__Aim of the task__.
Lines with "computer" in them are to be located in the listing below and copied.

^^^^^^^^^^^^^^^^

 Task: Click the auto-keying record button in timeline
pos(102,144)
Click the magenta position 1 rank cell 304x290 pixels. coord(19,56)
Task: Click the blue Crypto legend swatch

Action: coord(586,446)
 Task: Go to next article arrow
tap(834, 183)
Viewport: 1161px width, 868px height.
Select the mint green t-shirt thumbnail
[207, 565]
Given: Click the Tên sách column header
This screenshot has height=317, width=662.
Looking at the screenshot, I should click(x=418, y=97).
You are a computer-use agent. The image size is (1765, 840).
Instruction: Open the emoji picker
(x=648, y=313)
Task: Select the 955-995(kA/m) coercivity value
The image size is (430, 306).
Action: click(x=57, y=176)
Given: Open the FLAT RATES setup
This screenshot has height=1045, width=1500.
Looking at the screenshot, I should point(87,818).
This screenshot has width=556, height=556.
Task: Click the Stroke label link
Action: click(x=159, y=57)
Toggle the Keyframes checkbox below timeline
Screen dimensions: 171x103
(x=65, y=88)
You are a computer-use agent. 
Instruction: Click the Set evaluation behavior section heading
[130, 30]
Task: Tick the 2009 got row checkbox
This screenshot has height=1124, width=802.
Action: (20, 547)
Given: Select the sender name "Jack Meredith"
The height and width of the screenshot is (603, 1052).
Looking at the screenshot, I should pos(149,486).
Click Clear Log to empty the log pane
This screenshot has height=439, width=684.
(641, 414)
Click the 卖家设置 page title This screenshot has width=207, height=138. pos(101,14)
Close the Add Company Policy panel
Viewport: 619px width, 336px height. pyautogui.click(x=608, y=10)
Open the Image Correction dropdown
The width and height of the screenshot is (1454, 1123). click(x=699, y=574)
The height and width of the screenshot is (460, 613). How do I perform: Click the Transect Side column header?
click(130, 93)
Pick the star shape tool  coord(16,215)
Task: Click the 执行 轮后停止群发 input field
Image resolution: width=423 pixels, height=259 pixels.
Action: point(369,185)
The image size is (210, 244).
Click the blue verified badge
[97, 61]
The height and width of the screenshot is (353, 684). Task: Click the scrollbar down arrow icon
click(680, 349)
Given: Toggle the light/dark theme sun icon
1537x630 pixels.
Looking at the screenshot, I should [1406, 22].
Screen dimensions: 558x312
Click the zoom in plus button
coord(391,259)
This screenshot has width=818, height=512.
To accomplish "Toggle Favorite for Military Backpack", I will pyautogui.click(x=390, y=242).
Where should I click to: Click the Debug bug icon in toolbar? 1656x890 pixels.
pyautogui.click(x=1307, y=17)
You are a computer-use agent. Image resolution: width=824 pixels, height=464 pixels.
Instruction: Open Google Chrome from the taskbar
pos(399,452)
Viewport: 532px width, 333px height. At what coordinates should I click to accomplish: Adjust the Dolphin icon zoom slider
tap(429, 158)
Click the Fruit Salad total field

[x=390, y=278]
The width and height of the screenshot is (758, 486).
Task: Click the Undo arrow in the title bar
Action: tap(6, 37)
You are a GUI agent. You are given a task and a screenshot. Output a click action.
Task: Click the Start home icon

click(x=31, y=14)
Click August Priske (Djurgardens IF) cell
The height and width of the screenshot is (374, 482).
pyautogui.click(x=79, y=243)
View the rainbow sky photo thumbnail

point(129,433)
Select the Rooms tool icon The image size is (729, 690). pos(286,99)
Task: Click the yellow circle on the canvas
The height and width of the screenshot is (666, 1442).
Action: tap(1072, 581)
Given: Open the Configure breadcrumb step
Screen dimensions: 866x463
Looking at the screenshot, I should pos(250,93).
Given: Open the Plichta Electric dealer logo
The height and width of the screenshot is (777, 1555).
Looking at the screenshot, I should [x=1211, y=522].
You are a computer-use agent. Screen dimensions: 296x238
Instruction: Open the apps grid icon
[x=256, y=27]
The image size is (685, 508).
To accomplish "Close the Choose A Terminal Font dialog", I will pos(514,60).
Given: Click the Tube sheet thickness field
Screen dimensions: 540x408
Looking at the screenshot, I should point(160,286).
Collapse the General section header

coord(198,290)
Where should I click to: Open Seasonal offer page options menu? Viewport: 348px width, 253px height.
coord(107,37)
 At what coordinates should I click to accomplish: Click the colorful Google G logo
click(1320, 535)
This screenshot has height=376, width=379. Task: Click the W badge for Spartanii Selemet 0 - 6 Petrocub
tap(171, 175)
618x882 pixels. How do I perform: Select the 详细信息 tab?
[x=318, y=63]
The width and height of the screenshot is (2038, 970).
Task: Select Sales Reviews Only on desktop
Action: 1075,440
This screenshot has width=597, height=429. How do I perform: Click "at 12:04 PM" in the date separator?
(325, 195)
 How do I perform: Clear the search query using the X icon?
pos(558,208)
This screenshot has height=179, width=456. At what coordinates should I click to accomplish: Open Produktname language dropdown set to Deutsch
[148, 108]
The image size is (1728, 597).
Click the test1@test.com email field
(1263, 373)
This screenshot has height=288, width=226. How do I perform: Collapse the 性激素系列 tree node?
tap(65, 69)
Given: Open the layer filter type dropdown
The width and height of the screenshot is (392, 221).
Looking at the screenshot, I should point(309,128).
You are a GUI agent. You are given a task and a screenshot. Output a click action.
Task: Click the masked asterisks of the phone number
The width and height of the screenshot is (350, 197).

^^^^^^^^^^^^^^^^

__Answer area__.
You are a computer-use agent. The image size is (1765, 840).
You are a computer-use agent. 
You are a computer-use agent. Image resolution: width=824 pixels, height=464 pixels.
You are a computer-use agent. Screen dimensions: 296x238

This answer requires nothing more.